Recorded data:
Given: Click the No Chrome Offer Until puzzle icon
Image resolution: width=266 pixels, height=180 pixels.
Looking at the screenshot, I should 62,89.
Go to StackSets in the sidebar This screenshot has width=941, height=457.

* * *

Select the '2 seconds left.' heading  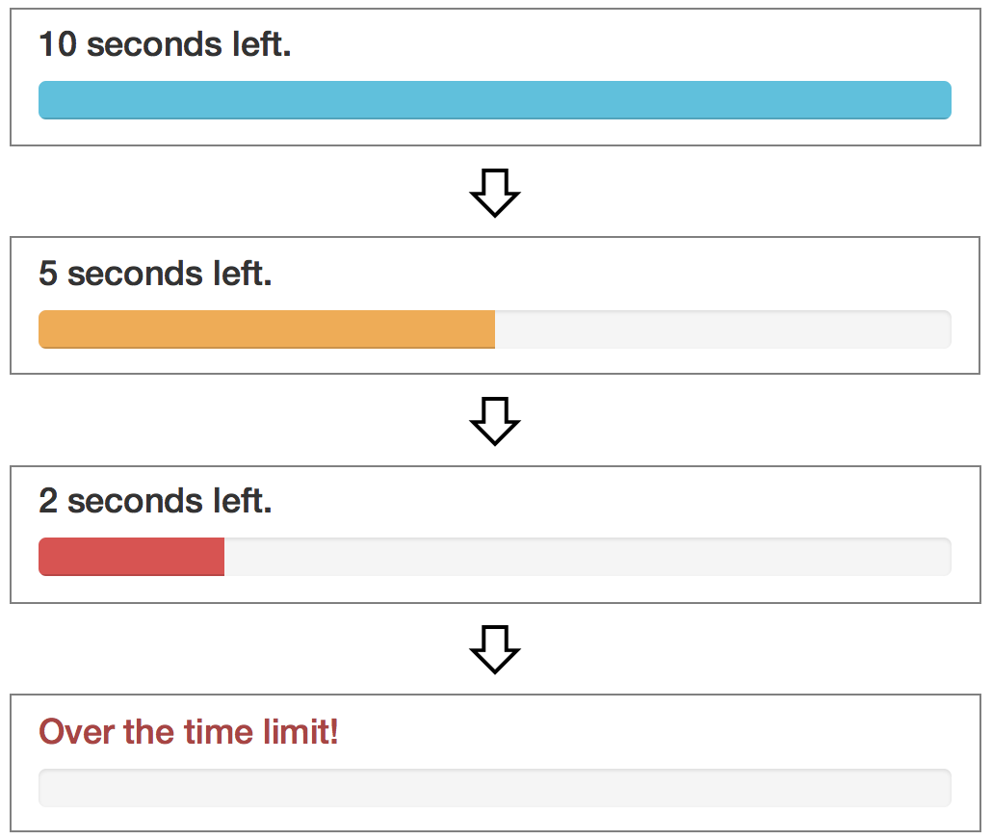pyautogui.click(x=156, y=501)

...

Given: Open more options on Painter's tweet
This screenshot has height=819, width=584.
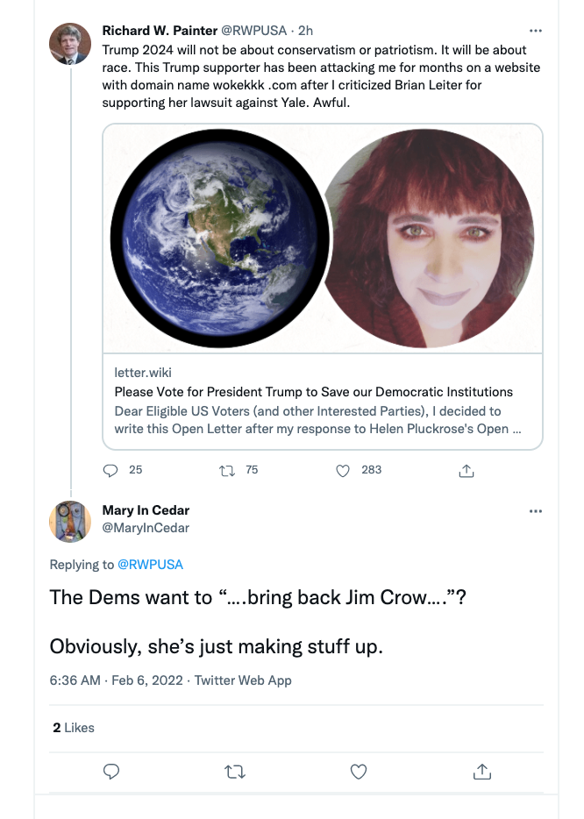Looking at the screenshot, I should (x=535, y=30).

Exercise goal: The answer must be every line of the records that holds the string "Given".

The answer:
Given: Click the No Chrome Offer Until puzzle icon
Given: Open more options on Painter's tweet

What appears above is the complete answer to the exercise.